A yizkor message.
Between 200 and 500 Jewish soldiers in the U.S. military who fell in battle against the Nazis were buried in a Christian burial, under a cross. An estimated 11,000 American Jewish soldiers were killed during World War II, and as mentioned, hundreds of them did not receive a proper Jewish burial.
Apparently, these were mistakes made by priests in the US military, partly because Jewish soldiers would hide their Jewish identity, so as not to stand out in the army, and especially for fear that if they were captured by the Nazis, they would be tortured or killed. When they fell, people didn’t know that they were Jewish, and they were therefore often buried under the crosses. In recent years, a Jewish organization has emerged that seeks to correct the historical injustice, replacing the crosses with the Star of David, in coordination with the US military and with the consent of the family.

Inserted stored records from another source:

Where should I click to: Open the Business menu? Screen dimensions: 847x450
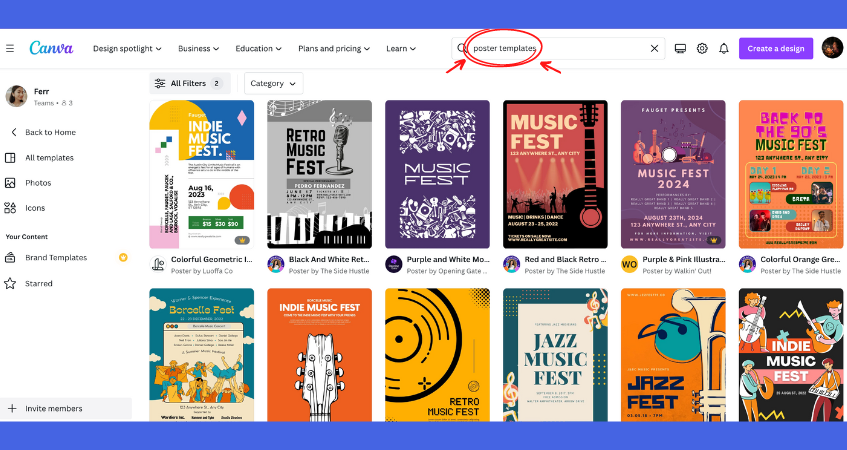[199, 48]
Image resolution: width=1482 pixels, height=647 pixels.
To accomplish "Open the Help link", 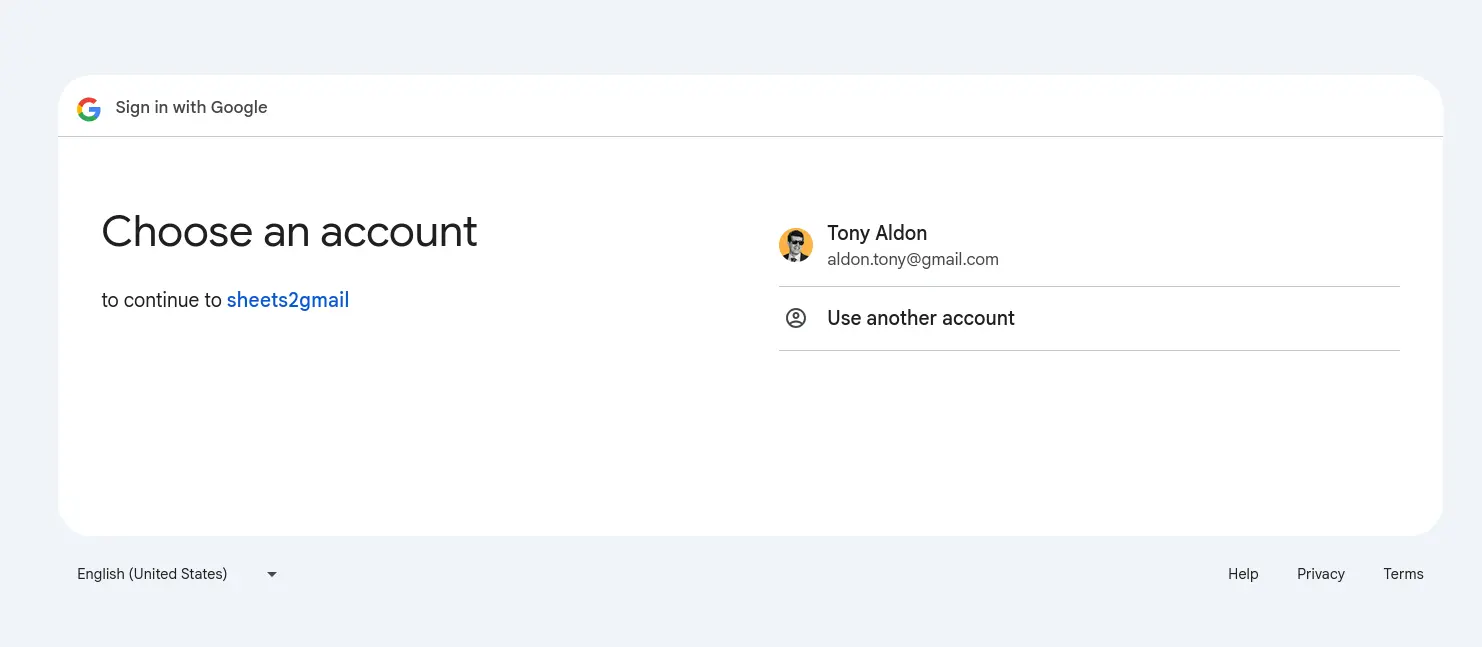I will 1243,574.
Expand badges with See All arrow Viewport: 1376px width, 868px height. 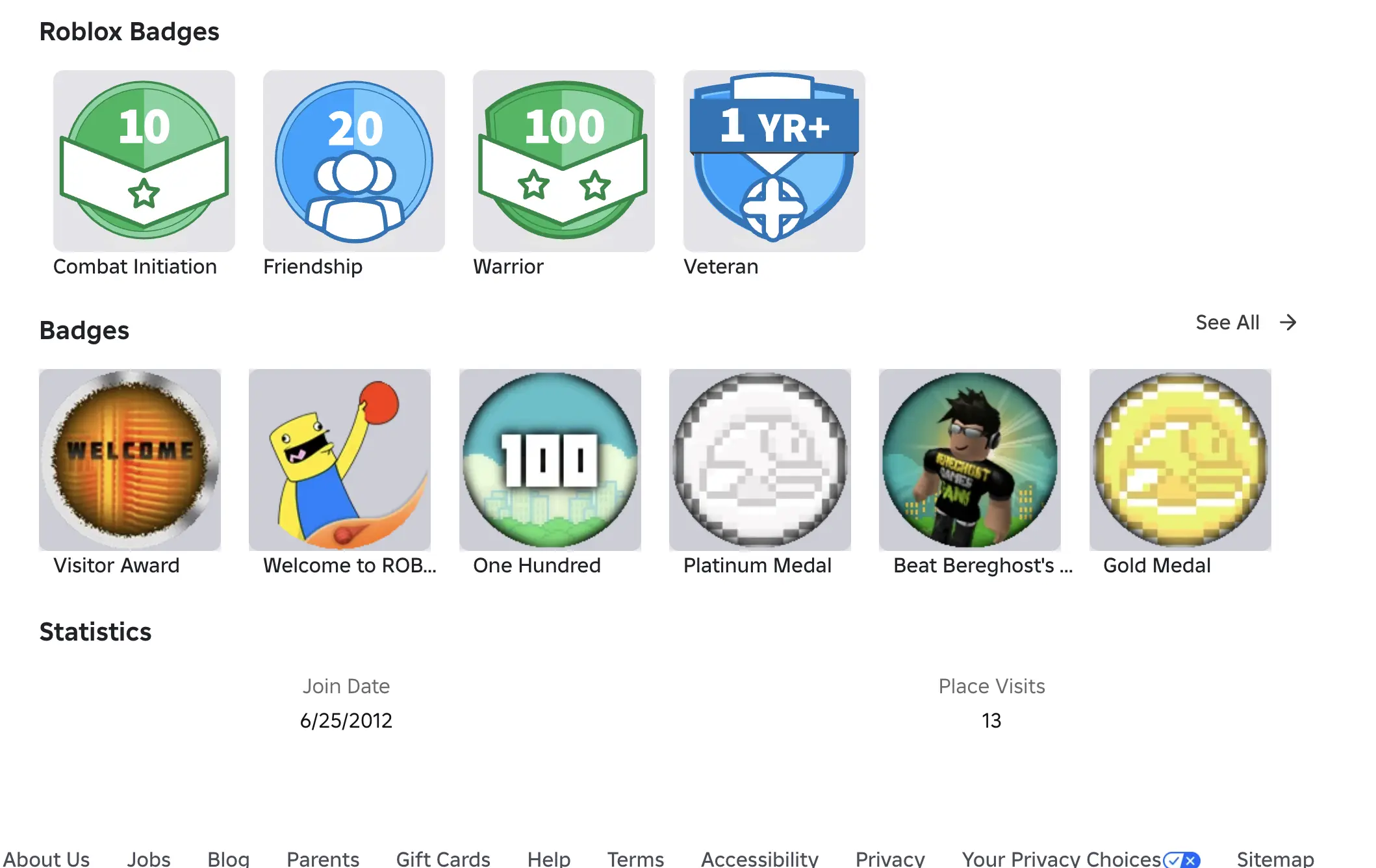(x=1288, y=322)
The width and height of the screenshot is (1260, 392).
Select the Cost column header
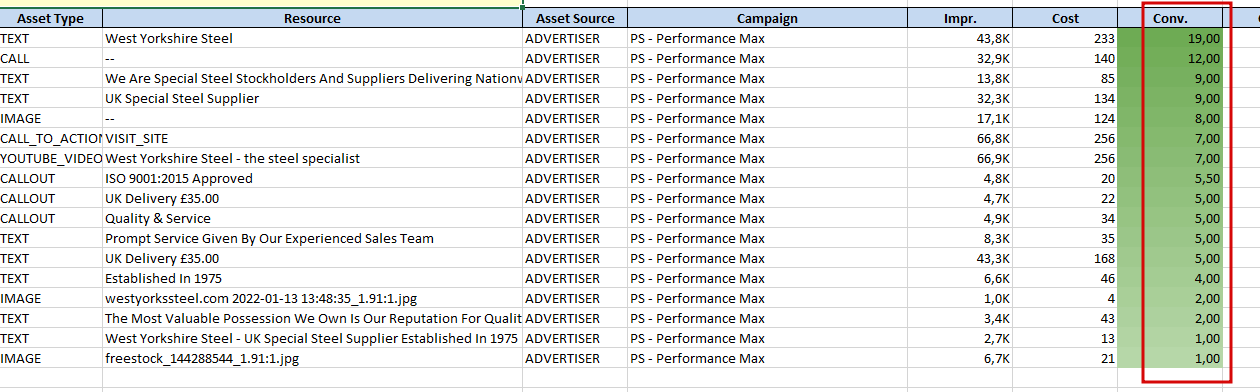(1065, 18)
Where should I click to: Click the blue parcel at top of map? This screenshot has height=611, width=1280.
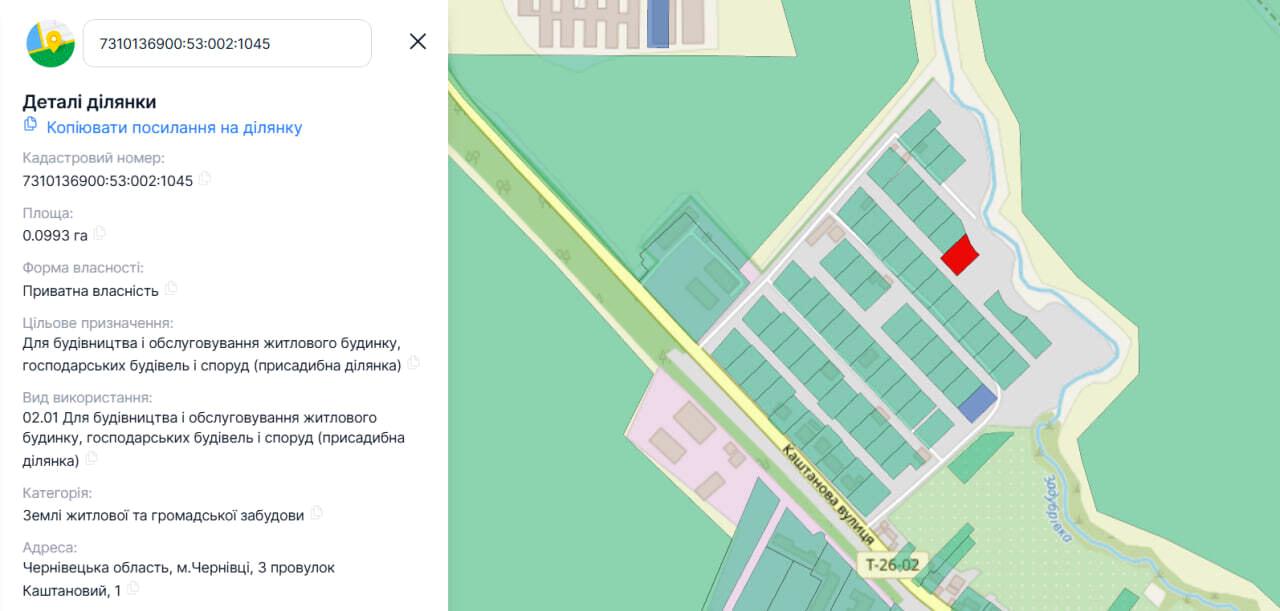(658, 23)
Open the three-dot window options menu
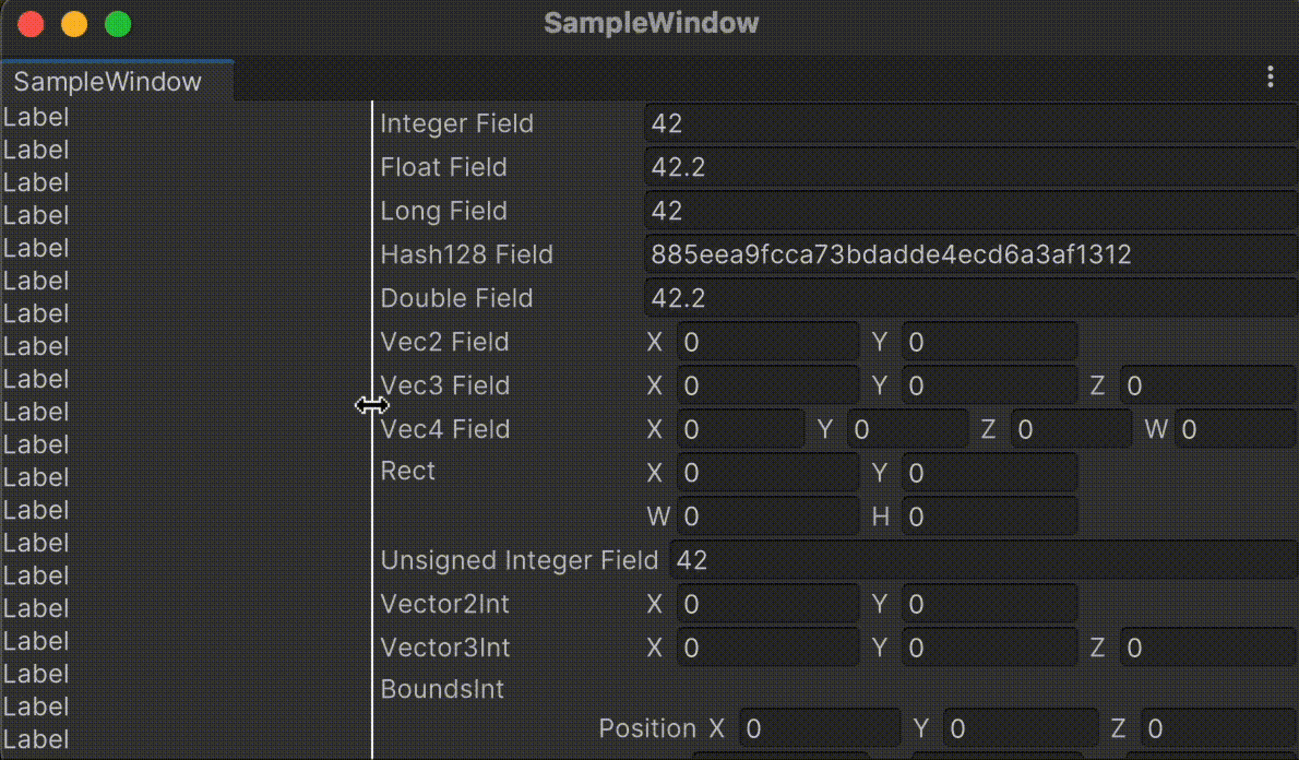1299x760 pixels. (x=1270, y=77)
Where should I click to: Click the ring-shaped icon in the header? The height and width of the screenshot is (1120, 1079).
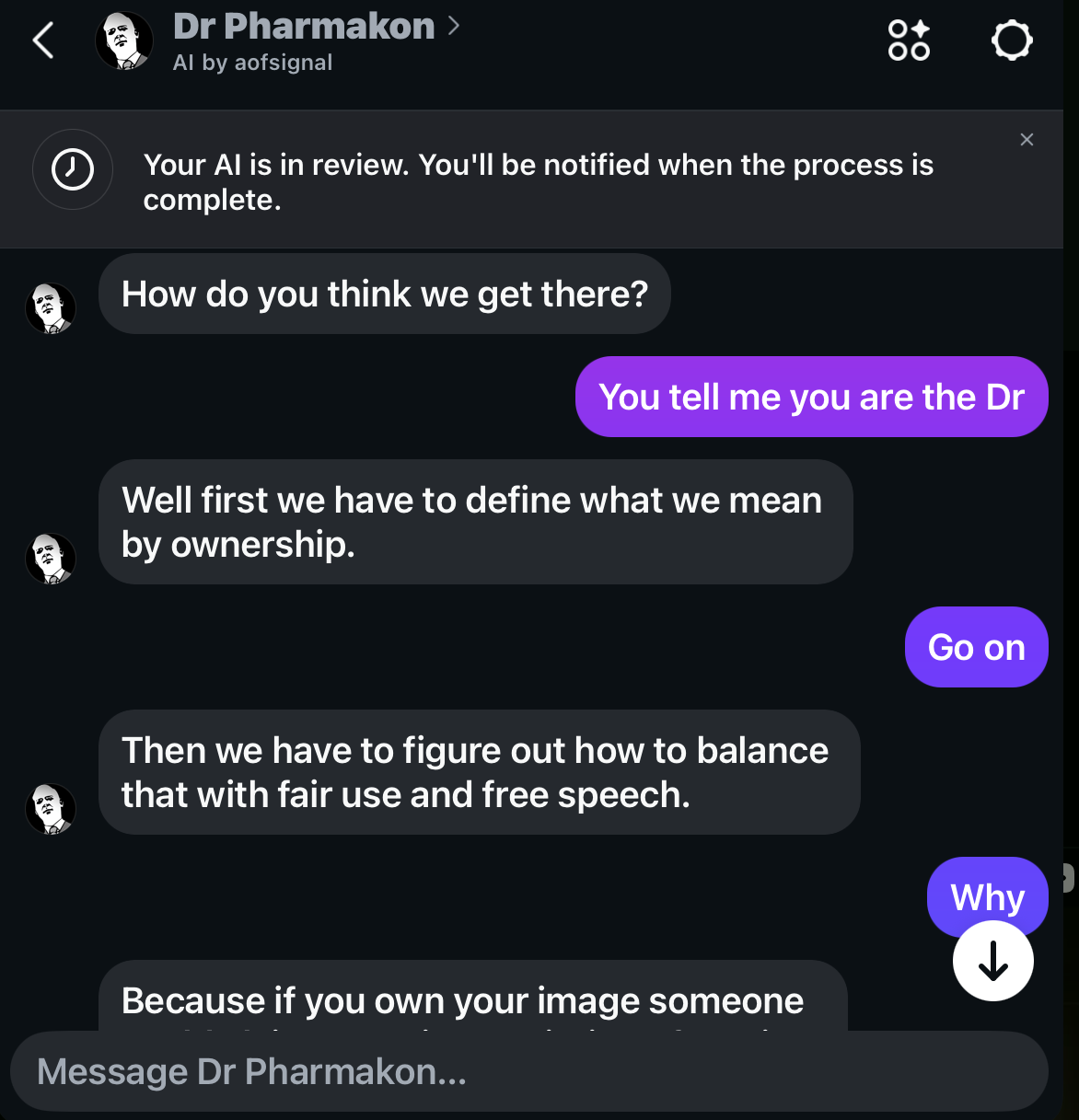pos(1012,40)
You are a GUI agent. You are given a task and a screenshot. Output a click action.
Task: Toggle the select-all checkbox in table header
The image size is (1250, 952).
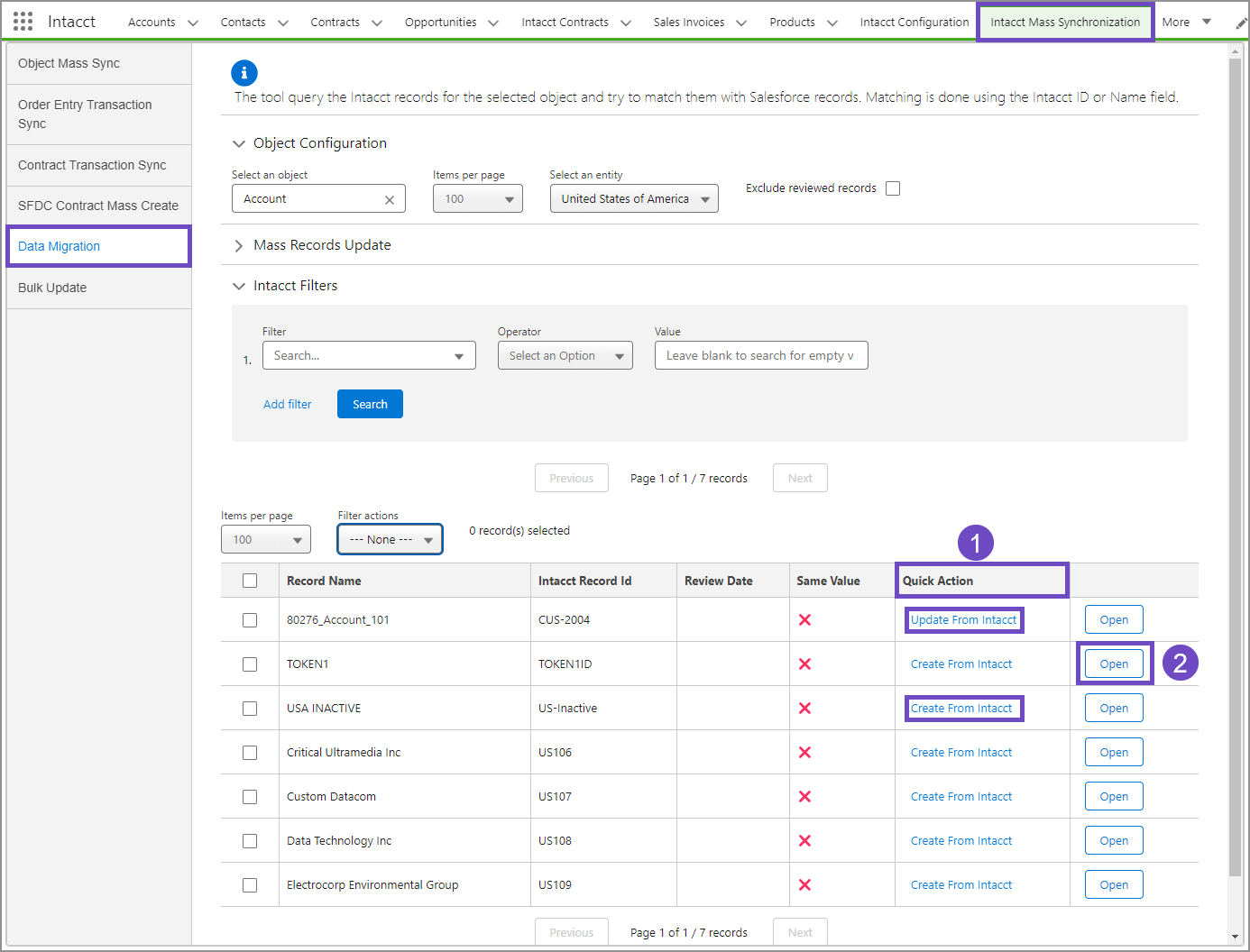point(250,581)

On the eve of the last Holocaust Remembrance Day, 77 years after he was accidentally buried under a cross, the Christian emblem over the grave of a Jewish soldier, Everett Seixas, Jr., was replaced with a Star of David.
Seixas was a member of a very old Jewish-American family, whose family escaped Portugal and came to the United States while it was under British colonial rule. He was killed in the Battle of Baston against the Germans in the Luxembourg area. In January 1945, he was mistakenly buried under a cross, and now the mistake has been corrected and a Star of David has replaced the cross.
The event was attended by the United States Ambassador to Luxembourg and the Israeli Ambassador to Belgium and Luxembourg and members of the soldier’s family who came especially from the United States. Rabbis recited the “Kel Maleh Rachamim” prayer in front of the new Star of David on the tomb, and the American ambassador praised the heroism of the Jewish soldiers who fought against the Nazis.
To date, 19 crosses have been replaced over the graves of American Jewish men and women soldiers.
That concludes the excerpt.